Exercise.
Can you copy out, word for word, the stretch of the material from the line containing "You are a GUI" through the end of the material, leaving the pictures out?

Entries shown.
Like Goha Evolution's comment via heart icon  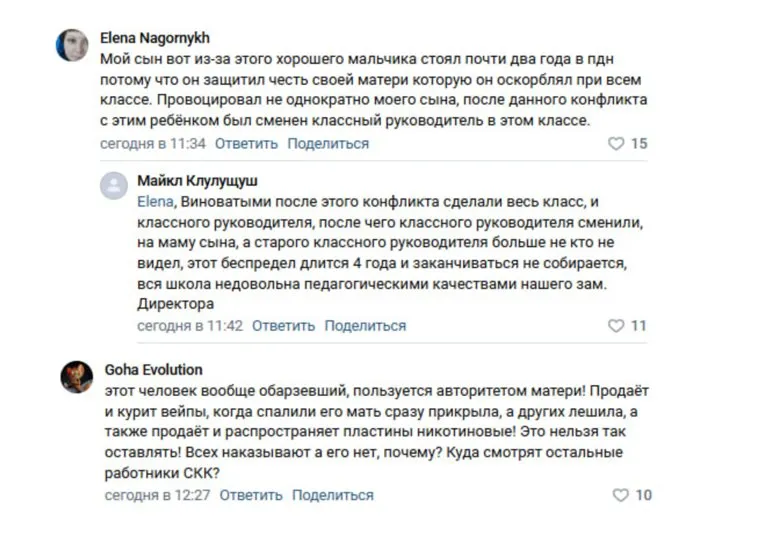[620, 496]
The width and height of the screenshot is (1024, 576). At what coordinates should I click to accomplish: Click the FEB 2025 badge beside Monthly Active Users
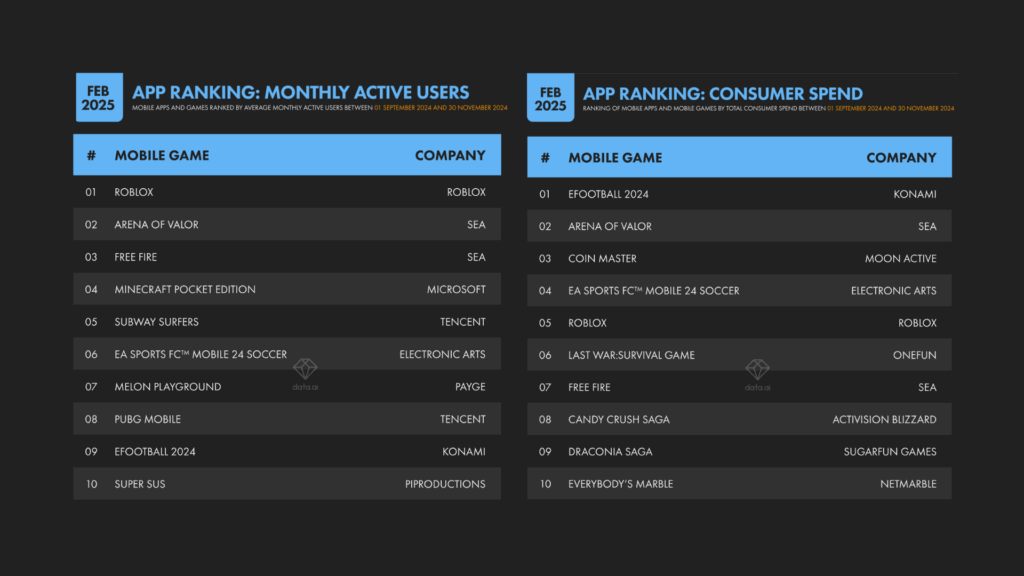pos(98,98)
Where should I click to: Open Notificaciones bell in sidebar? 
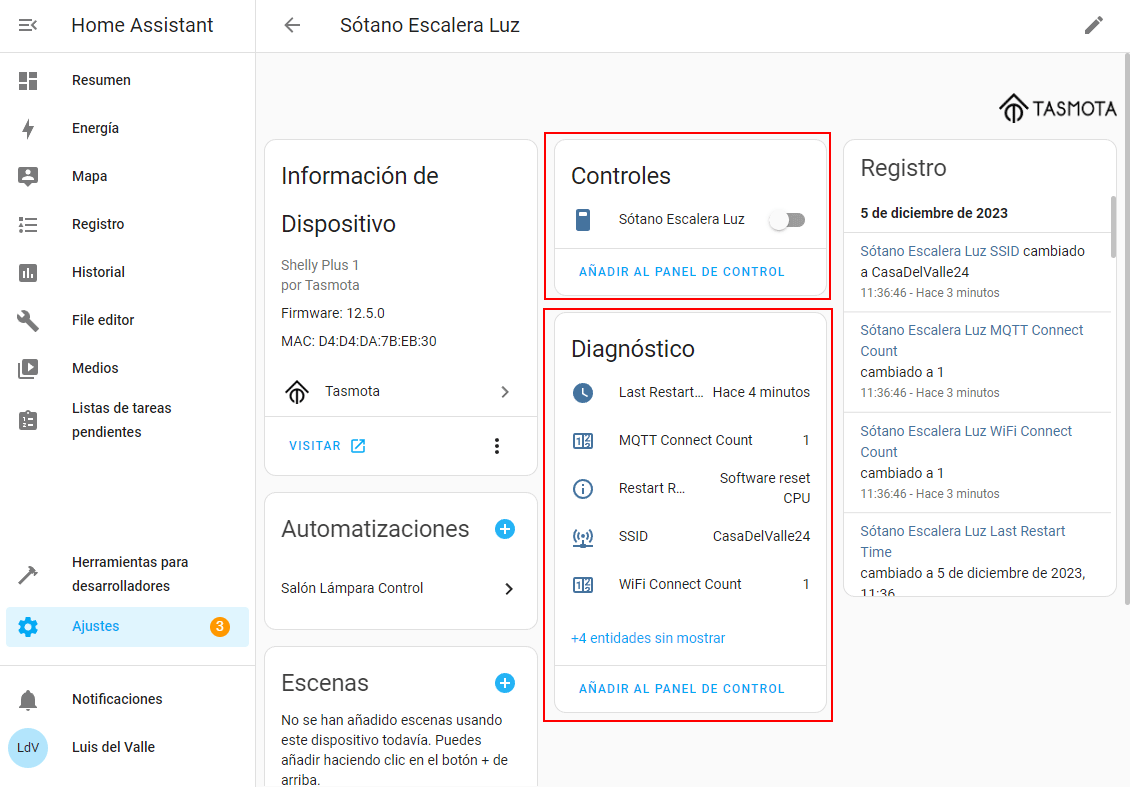pyautogui.click(x=28, y=699)
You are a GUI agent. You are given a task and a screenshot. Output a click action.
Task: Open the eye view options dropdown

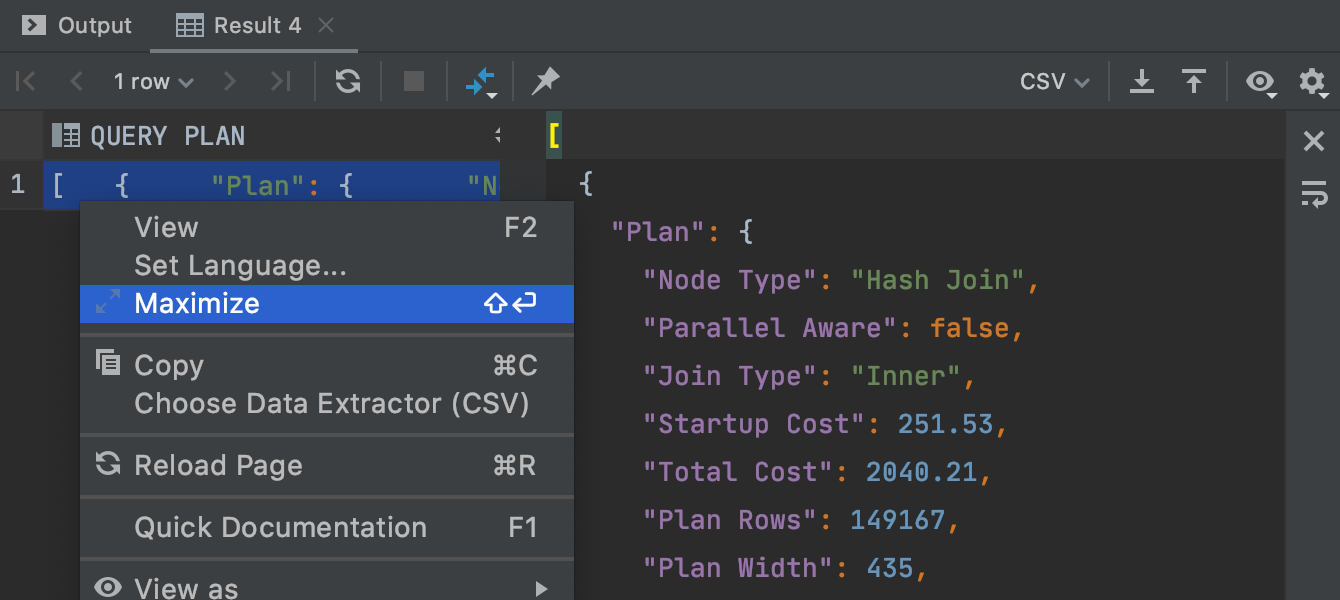[1261, 81]
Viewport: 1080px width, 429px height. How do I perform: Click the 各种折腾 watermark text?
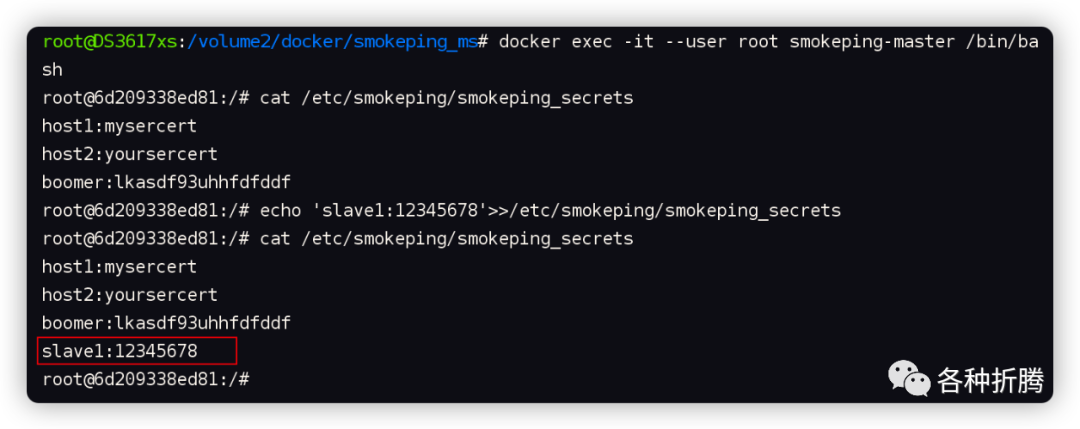coord(990,380)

Output of the task.
You are a GUI agent. You are given a task and a screenshot. Output a click action.
Task: Open the eye view options dropdown

[1261, 81]
Viewport: 1080px width, 429px height. How do I perform: Click the 各种折腾 watermark text?
coord(990,380)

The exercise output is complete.